Casus en procesverloop
Betrokkenen:
Christel Schmidt, in dienst van Sparkasse, schoonmaakster van een bankfiliaal, verzoekster in het hoofdgeding
Spiegelblank, een schoonmaakbedrijf die de schoonmaakwerkzaamheden van het bankfiliaal (en de arbeidsverhouding?) overneemt.
(...) werd verzoekster in het hoofdgeding, die bij de Sparkasse in dienst was als schoonmaakster voor haar filiaal te Wacken, in februari 1992 ontslagen wegens verbouwing van dat filiaal. Het schoonmaken van dat filiaal wilde de Sparkasse opdragen aan de firma Spiegelblank, die op dat moment de schoonmaak van de meeste overige filialen van de Sparkasse verzorgde.
De firma Spiegelblank stelde de betrokkene voor om tegen een hogere maandelijkse vergoeding dan zij tot dan toe had ontvangen, haar dienstverband over te nemen. Schmidt was echter niet bereid onder die voorwaarden te werken, omdat zij van mening was, dat de vergroting van het schoon te maken oppervlak in feite leidde tot een lager uurloon.
Schmidt stelde tegen haar ontslag beroep in, dat in eerste aanleg werd verworpen. Daarop ging zij in hoger beroep bij het Landesarbeitsgericht Schleswig-Holstein.
Schmidt stelt dat haar ontslag in strijd is met richtlijn 77/187/EEG. Het Landesarbeitsgericht verzoekt het Hof van Justitie om een prejudiciële beslissing.
Rechtsvraag
Is richtlijn 77/187 op de casus van toepassing? (Ja.)
9. Met zijn beide vragen wenst de nationale rechter te vernemen, of schoonmaakwerkzaamheden van een vestiging van een onderneming kunnen worden gelijkgesteld met een onderdeel van een vestiging in de zin van de richtlijn, en of deze gelijkstelling mogelijk is wanneer de werkzaamheden door een enkele werknemer werden verricht voordat zij bij overeenkomst aan een andere onderneming werden overgedragen.
Uitspraak Hof
Artikel 1, lid 1, van richtlijn 77/187 (...) moet aldus worden uitgelegd,
dat een situatie zoals die [van Christel Schmidt], waarin een ondernemer bij overeenkomst aan een andere ondernemer de verantwoordelijkheid opdraagt voor het verrichten van schoonmaakwerkzaamheden waarvoor hij voordien zelf zorg droeg, onder de werkingssfeer van de richtlijn valt, zelfs al werden die werkzaamheden vóór de overdracht door een enkele werknemer verricht.
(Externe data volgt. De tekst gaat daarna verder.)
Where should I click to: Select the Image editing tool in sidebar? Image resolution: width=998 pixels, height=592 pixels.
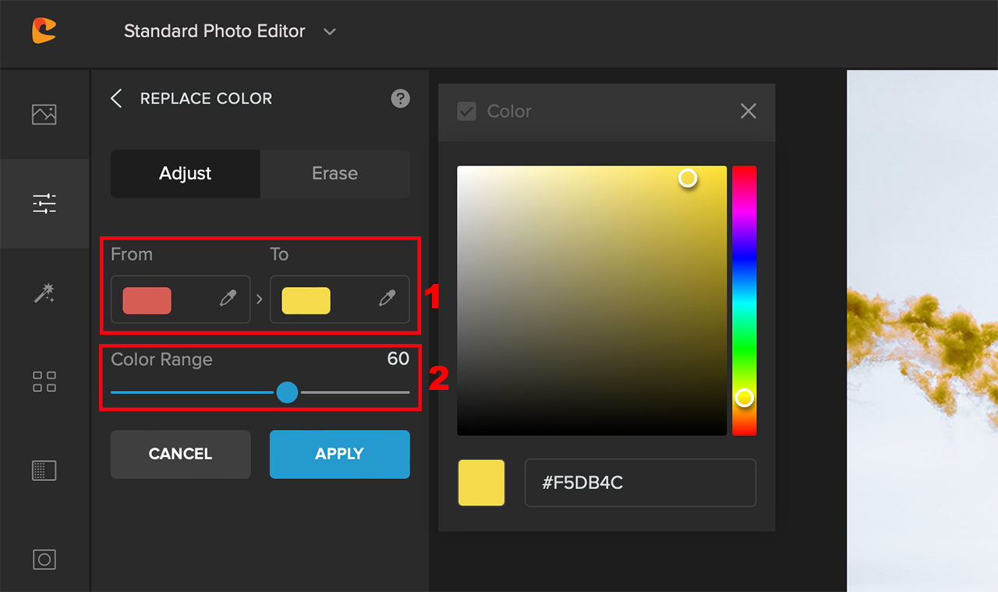pos(44,114)
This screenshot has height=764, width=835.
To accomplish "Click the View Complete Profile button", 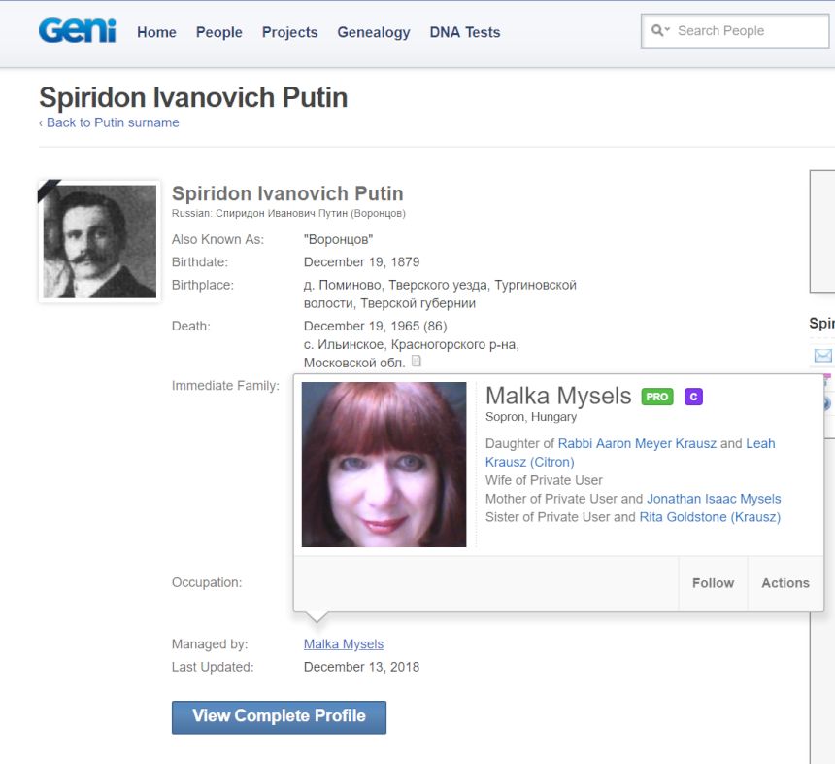I will pyautogui.click(x=279, y=716).
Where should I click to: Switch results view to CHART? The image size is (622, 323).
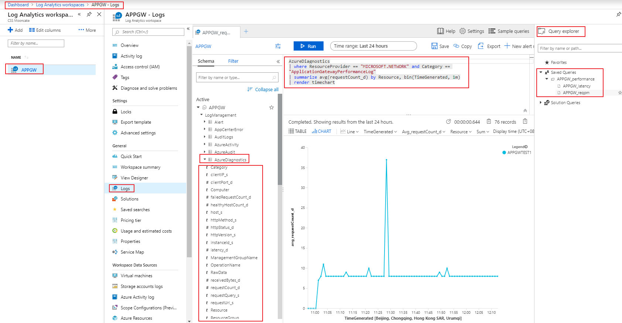(x=321, y=131)
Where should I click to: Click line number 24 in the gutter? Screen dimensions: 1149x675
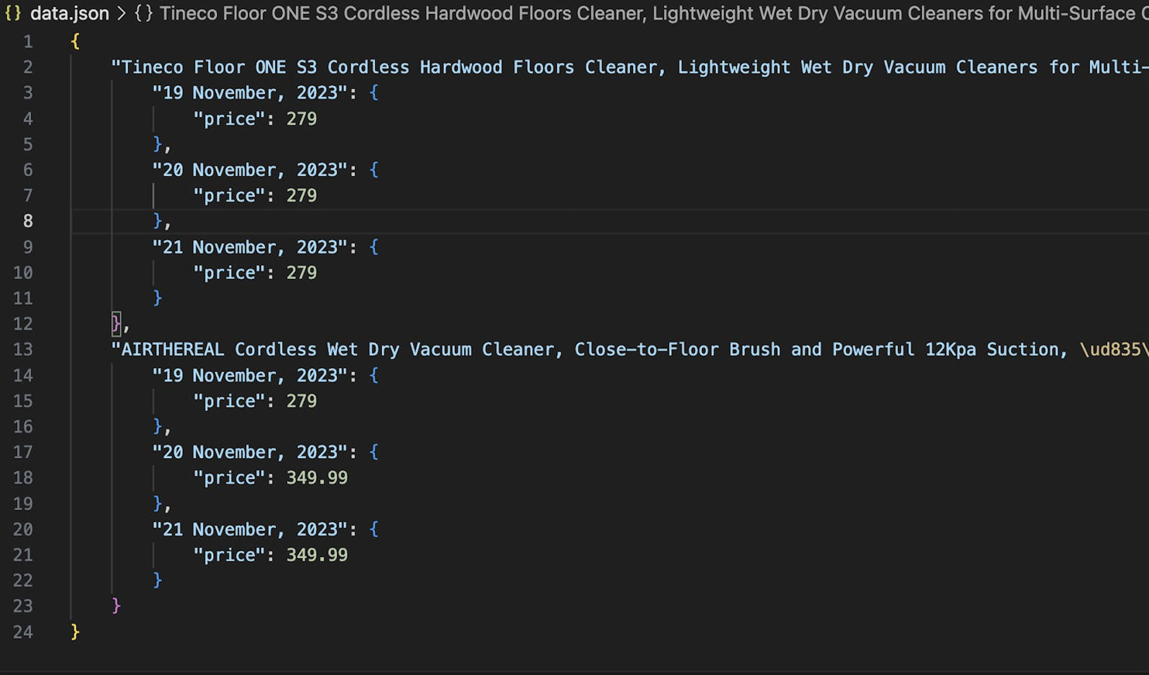(23, 632)
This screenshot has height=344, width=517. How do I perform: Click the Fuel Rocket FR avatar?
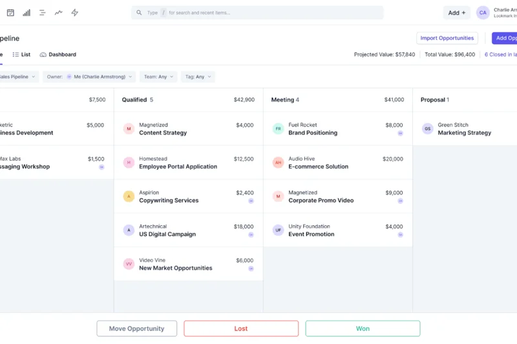pos(278,129)
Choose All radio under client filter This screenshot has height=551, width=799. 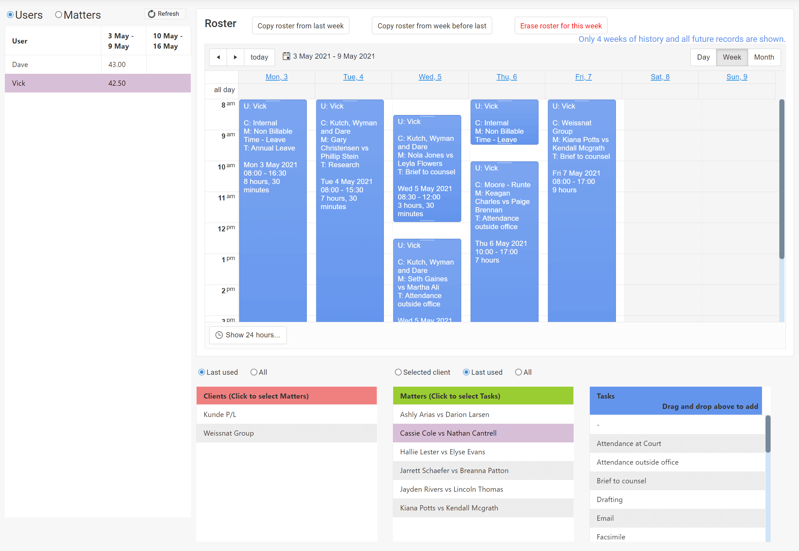click(x=254, y=372)
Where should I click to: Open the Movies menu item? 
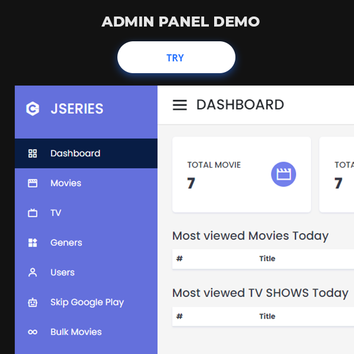click(65, 183)
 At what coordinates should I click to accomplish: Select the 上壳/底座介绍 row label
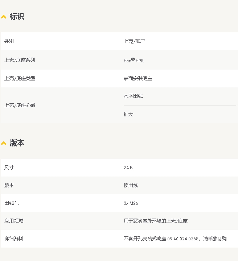[x=20, y=105]
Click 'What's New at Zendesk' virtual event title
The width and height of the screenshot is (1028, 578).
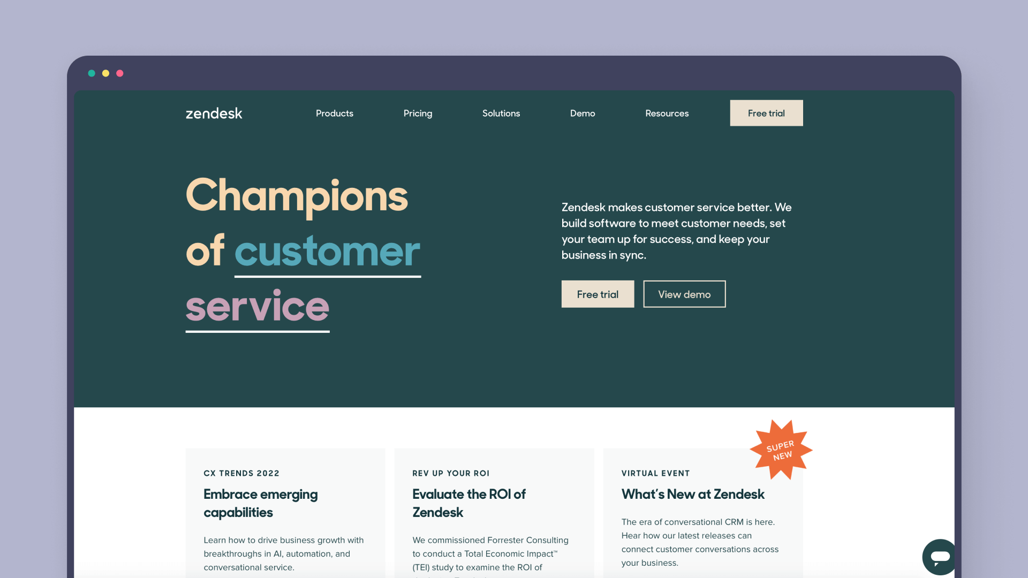692,494
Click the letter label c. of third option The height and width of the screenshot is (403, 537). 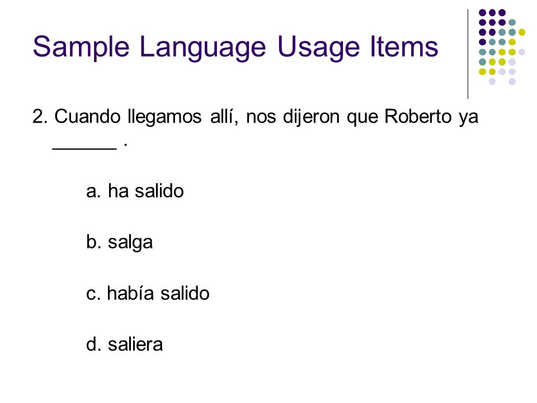(x=93, y=294)
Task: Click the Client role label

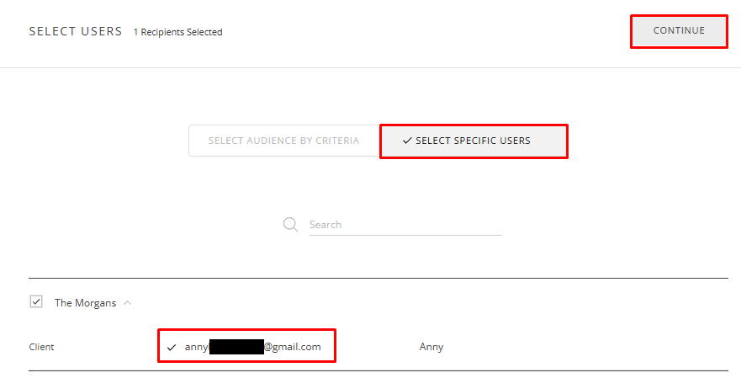Action: pos(41,347)
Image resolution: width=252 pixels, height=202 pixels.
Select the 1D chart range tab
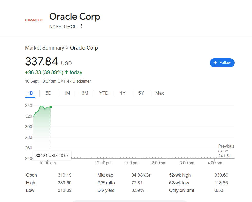pos(30,93)

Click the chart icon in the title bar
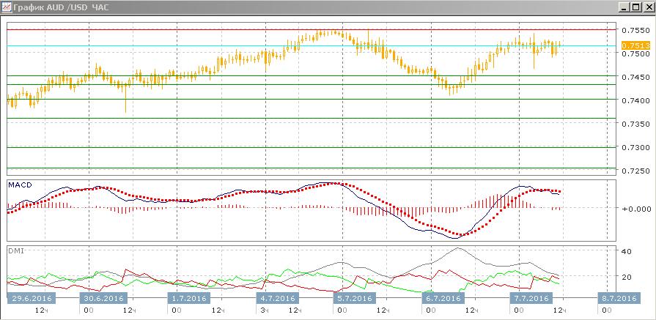(x=7, y=7)
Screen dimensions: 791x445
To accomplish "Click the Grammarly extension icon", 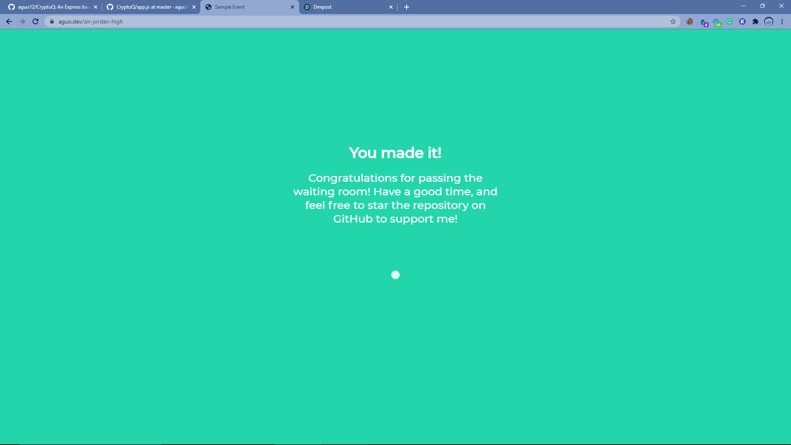I will click(729, 21).
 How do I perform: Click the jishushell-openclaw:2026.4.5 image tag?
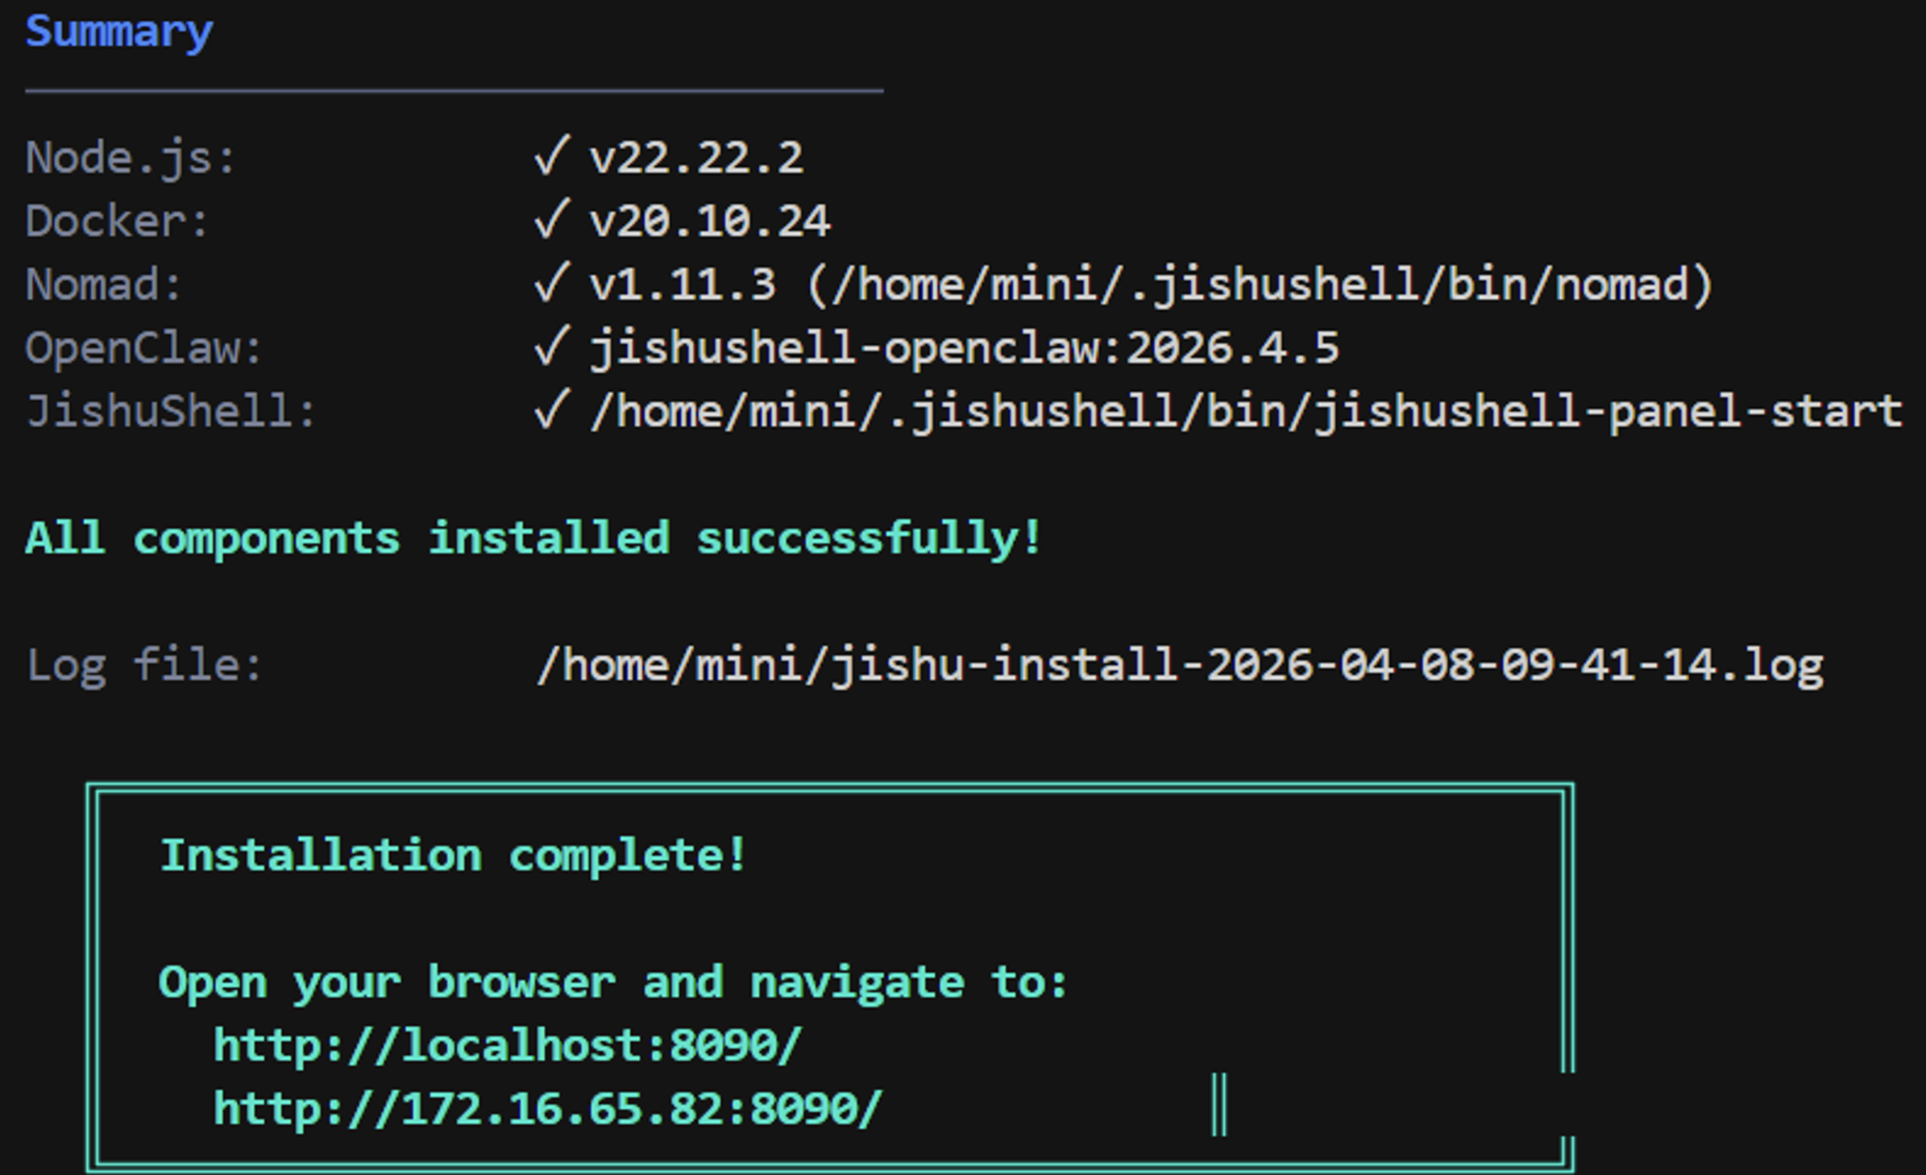tap(965, 348)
Het feit dat een dergelijke overdracht slechts betrekking heeft op een nevenwerkzaamheid van de overdragende onderneming, zonder noodzakelijk verband met haar statutaire doel, noch het feit dat geen activa worden overgedragen noch het aantal betrokken werknemers, kan een dergelijke verrichting immers aan de werkingssfeer van de richtlijn onttrekken, want het beslissende criterium om vast te stellen, of er sprake is van een overdracht in de zin van de richtlijn, is het behoud van de identiteit van het bedrijf, die met name blijkt uit het daadwerkelijk voortzetten of hervatten van dezelfde of soortgelijke activiteiten door de nieuwe ondernemer.[2]
Betekenis
Het schoonmaakbedrijf moet de arbeidsverhouding –met behoud van uurloon– overnemen.
Het arrest is een extra bouwsteen in de bescherming van een werknemer tegen ontslag
als diens werkzaamheden worden overgedragen aan een andere onderneming en aldus "gewoon" worden gecontinueerd.